Charles Cecil Van Liew (C.C.) (February 15, 1862 - ) was a prominent American educator, educational theorist, and pioneer of American Herbartianism throughout the late nineteenth and early twentieth centuries in the United States.

==Early life==
In 1862, Van Liew was born in Aurora, Illinois to Frederick Hobart and Mary Van Liew. His father practiced and studied medicine. He was educated within common-schools and graduated from high school in Aurora in 1881.

== Education and Herbartianism ==
In 1889, Van Liew began attending German universities within the towns of Leipzig and Jena. During his time in Germany, Van Liew studied and translated the works of Willheim Rein, a prominent figure within Herbartianism. He also was a student under Rein, which further deepened his interest in educational pedagogy and theory. In 1893, Van Liew received his Ph.D. and returned to the United States to work within normal schools.

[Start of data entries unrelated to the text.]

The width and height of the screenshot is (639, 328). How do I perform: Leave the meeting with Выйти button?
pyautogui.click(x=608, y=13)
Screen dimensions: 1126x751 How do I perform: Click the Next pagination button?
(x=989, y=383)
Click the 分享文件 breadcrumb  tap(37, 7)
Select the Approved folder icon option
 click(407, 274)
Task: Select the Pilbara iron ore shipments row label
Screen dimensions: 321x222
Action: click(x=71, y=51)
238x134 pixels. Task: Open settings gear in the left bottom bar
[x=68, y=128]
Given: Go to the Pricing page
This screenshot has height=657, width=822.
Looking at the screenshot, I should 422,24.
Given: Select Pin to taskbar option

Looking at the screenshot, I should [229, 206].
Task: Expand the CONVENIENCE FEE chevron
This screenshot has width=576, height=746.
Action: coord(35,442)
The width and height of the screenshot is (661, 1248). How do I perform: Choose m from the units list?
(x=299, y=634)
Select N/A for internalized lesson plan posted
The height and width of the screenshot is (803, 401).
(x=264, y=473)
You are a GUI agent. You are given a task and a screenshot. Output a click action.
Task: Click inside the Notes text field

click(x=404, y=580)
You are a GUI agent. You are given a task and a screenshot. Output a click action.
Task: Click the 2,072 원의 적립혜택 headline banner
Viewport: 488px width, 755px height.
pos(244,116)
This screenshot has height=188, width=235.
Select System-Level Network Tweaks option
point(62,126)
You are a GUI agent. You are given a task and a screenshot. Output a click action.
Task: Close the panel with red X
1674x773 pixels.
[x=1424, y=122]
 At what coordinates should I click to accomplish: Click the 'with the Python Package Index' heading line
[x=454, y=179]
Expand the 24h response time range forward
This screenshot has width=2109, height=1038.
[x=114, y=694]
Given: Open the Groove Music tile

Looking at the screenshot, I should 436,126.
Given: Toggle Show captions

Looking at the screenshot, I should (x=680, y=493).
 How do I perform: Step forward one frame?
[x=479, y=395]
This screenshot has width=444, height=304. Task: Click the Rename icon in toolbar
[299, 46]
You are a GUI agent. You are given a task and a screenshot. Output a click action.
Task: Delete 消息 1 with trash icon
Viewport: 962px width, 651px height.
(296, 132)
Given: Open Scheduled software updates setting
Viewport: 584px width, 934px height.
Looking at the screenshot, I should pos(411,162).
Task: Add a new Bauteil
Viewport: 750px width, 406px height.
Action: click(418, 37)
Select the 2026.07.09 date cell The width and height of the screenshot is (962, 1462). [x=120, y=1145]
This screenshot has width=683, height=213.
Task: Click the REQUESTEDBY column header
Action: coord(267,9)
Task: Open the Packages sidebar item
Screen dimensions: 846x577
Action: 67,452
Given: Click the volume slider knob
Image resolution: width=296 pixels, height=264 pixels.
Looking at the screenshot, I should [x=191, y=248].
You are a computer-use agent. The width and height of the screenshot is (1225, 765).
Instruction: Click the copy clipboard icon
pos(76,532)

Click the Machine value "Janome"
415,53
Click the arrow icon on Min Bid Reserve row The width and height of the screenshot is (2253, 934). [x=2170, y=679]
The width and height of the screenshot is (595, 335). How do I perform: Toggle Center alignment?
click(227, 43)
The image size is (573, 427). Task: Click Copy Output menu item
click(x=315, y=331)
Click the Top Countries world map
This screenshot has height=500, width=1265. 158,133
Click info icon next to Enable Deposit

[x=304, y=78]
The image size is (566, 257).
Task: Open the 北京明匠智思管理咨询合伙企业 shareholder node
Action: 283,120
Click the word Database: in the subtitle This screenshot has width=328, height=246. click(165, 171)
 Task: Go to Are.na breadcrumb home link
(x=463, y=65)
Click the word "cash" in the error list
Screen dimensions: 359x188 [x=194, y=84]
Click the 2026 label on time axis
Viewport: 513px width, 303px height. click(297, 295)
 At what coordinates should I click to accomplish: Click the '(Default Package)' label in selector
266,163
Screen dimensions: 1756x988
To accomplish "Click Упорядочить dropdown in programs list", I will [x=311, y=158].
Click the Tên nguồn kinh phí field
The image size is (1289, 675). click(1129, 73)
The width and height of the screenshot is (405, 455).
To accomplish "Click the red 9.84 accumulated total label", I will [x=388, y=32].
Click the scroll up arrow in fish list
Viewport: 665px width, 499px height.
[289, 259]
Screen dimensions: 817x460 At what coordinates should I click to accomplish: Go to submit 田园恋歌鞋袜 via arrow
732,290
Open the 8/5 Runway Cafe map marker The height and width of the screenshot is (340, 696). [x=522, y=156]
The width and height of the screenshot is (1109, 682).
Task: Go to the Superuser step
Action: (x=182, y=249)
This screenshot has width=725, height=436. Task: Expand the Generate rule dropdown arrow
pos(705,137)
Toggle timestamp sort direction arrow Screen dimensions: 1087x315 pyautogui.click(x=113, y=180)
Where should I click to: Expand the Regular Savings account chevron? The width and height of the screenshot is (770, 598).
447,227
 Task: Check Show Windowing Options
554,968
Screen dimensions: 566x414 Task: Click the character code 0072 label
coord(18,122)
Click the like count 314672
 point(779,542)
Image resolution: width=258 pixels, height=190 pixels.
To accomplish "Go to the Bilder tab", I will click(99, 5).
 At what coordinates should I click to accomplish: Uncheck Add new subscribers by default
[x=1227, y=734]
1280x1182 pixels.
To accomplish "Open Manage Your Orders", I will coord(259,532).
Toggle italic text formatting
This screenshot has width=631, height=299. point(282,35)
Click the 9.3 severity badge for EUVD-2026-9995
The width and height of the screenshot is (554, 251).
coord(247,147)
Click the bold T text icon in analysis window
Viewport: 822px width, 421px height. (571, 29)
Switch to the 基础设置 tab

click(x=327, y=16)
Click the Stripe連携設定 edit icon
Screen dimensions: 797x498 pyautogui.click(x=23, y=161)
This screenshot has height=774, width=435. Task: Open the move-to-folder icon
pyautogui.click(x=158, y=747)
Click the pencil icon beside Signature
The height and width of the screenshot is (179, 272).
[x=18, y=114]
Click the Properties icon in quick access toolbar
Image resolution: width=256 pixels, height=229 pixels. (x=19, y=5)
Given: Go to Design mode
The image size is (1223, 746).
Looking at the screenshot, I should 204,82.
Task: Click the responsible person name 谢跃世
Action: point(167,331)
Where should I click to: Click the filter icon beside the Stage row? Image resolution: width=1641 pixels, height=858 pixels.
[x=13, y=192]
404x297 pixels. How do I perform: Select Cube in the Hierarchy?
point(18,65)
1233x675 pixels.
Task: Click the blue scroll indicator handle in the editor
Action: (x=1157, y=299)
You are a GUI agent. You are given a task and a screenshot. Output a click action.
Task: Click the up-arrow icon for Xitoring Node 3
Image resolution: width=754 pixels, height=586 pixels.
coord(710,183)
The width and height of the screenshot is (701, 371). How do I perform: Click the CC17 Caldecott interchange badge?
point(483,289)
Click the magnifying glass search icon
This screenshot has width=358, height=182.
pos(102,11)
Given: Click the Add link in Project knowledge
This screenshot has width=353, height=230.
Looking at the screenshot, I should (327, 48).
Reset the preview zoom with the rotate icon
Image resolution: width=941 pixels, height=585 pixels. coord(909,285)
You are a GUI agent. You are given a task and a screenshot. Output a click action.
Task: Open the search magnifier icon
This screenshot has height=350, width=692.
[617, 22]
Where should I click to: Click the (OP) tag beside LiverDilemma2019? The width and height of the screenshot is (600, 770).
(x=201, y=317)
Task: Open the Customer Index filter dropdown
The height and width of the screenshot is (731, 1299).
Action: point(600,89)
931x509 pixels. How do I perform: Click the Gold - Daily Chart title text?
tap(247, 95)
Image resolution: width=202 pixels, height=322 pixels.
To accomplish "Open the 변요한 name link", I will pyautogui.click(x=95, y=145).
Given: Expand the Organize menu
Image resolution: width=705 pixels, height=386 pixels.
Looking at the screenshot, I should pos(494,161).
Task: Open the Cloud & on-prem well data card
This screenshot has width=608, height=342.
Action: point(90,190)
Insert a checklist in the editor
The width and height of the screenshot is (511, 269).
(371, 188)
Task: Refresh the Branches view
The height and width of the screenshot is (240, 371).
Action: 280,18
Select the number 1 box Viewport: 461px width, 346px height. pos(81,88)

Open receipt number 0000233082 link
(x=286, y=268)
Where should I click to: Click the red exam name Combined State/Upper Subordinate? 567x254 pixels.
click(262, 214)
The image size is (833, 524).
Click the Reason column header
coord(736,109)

In 1894, Van Liew began working for Illinois State Normal University (ISNU), where he served as a professor of psychology, reading, and pedagogy. During his tenure at Illinois State, Van Liew worked on blending aspects of German Herbartianism and child studies, to form a teaching and educational pedagogy that sought to elevate students and educational institutions in which he served and beyond. Throughout the 1890s, Van Liew served as a member of the National Herbart Society, along with prominent American Herbartianists Charles A. McMurry and Frank M. McMurry. He is widely considered to be one of the most influential and prominent figures of Herbartianism within the United States. In addition, Van Liew was secretary-treasurer of the Illinois Society for Child Study until he moved to California in 1897, where he served as president of the Chico State Normal School.